- Born: December 5, 1934
- Died: November 20, 2024 (aged 89)
- Education: University of Minnesota Law School
- Alma mater: Marquette University
- Occupation: Director
- Employer: Allianz Life Insurance Co.

= Michael P. Sullivan =

American lawyer (1934–2024)

Michael P. Sullivan (December 5, 1934 – November 20, 2024) was an American attorney and President and CEO of Dairy Queen.

==Career==
Sullivan was a graduate of Marquette University and University of Minnesota Law School and former Naval officer. Sullivan practiced business and franchise law at Gray Plant Mooty for 25 years prior to becoming the CEO of Dairy Queen, including 10 years as the firm's managing officer.

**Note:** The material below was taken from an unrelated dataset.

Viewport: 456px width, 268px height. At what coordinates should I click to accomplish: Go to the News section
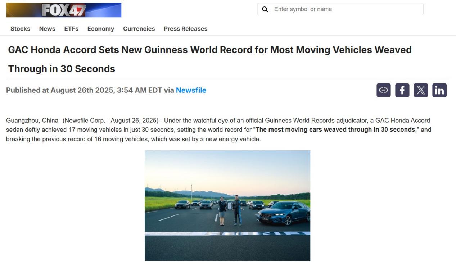[x=47, y=29]
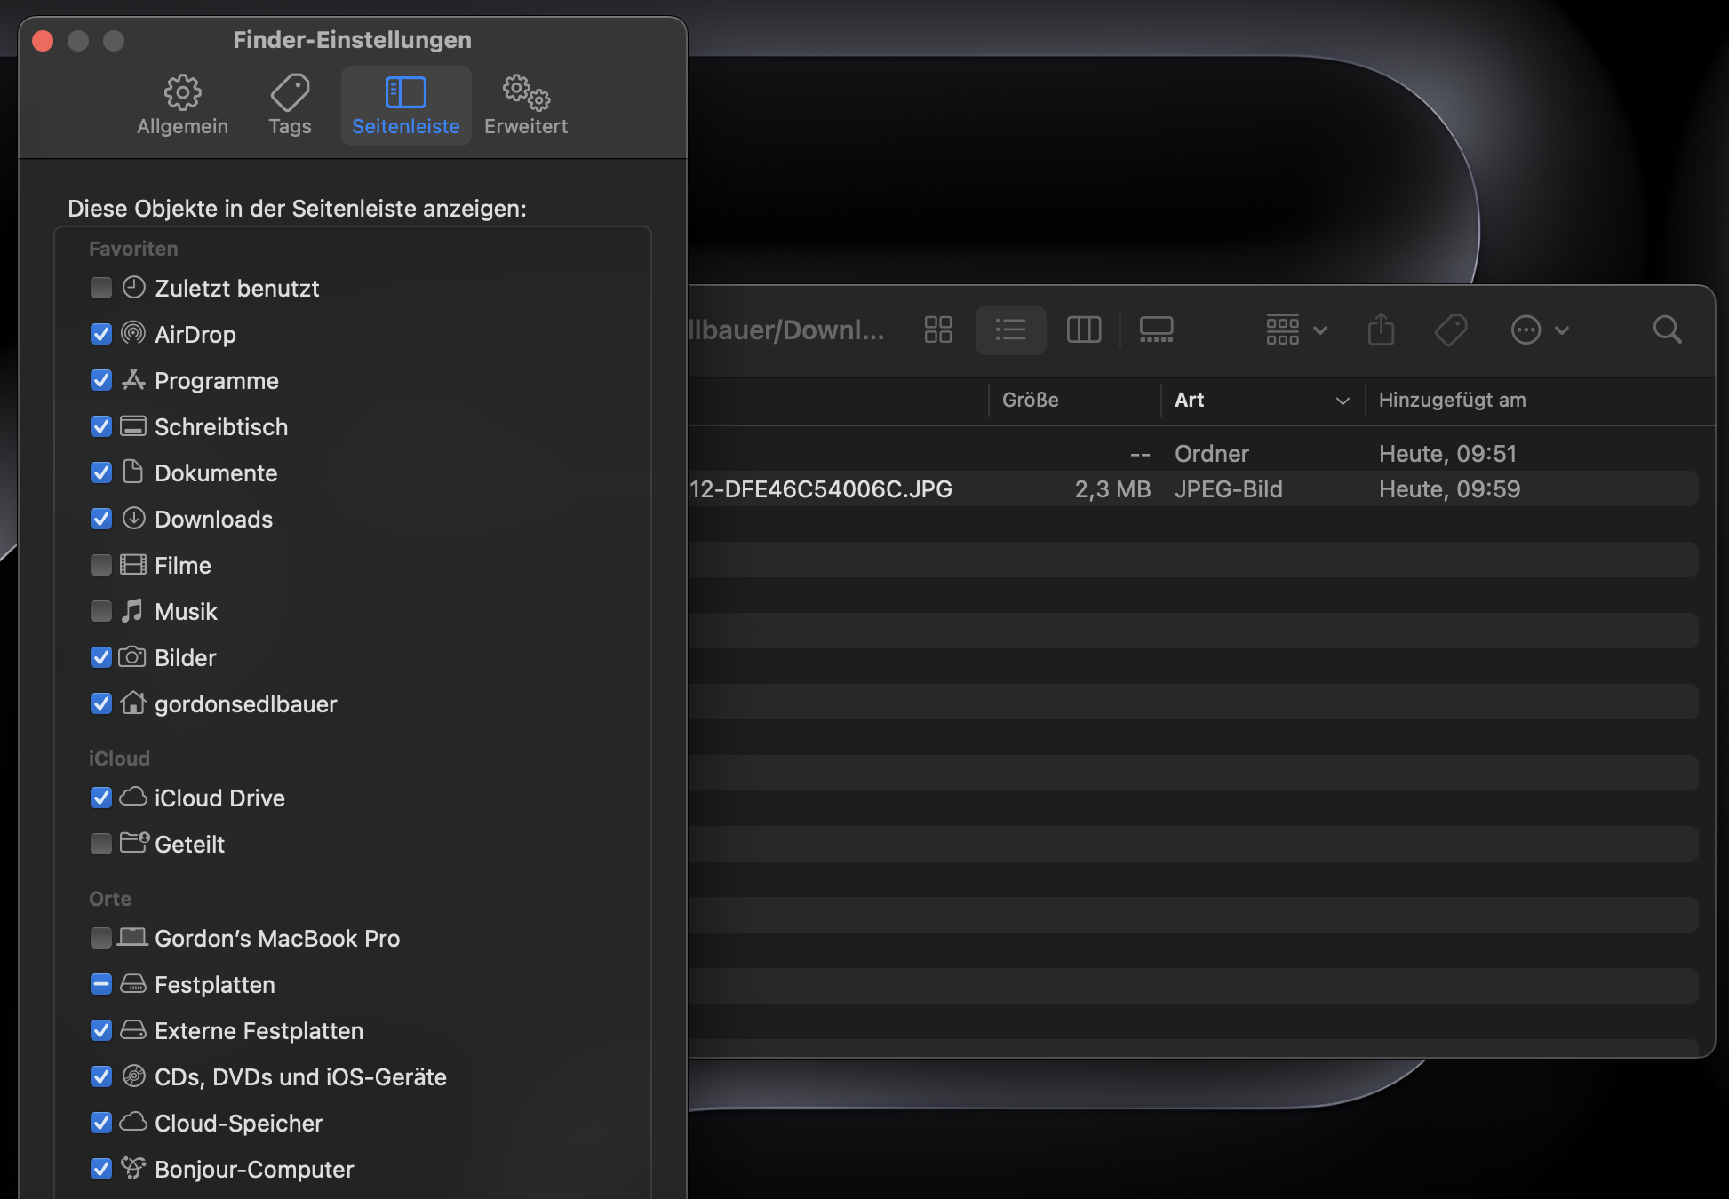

Sullivan guided Dairy Queen from 1987 to 2001, and battled McDonald's, Wendy's, and Burger King in the fast food market. He also resolved internal problems with Dairy Queen distributors. Sullivan sold Dairy Queen to Warren Buffett and Berkshire Hathaway in 1998.

Sullivan also served as a Director of The Valspar Corporation from 1990 to February 2005. In 2005, he was named the Opus Distinguished Chair in Family Business at the University of St. Thomas College of Business. Sullivan served as Director of Allianz Life Insurance Co. of North America and Adler Trust Company. Sullivan died on November 20, 2024, at the age of 89.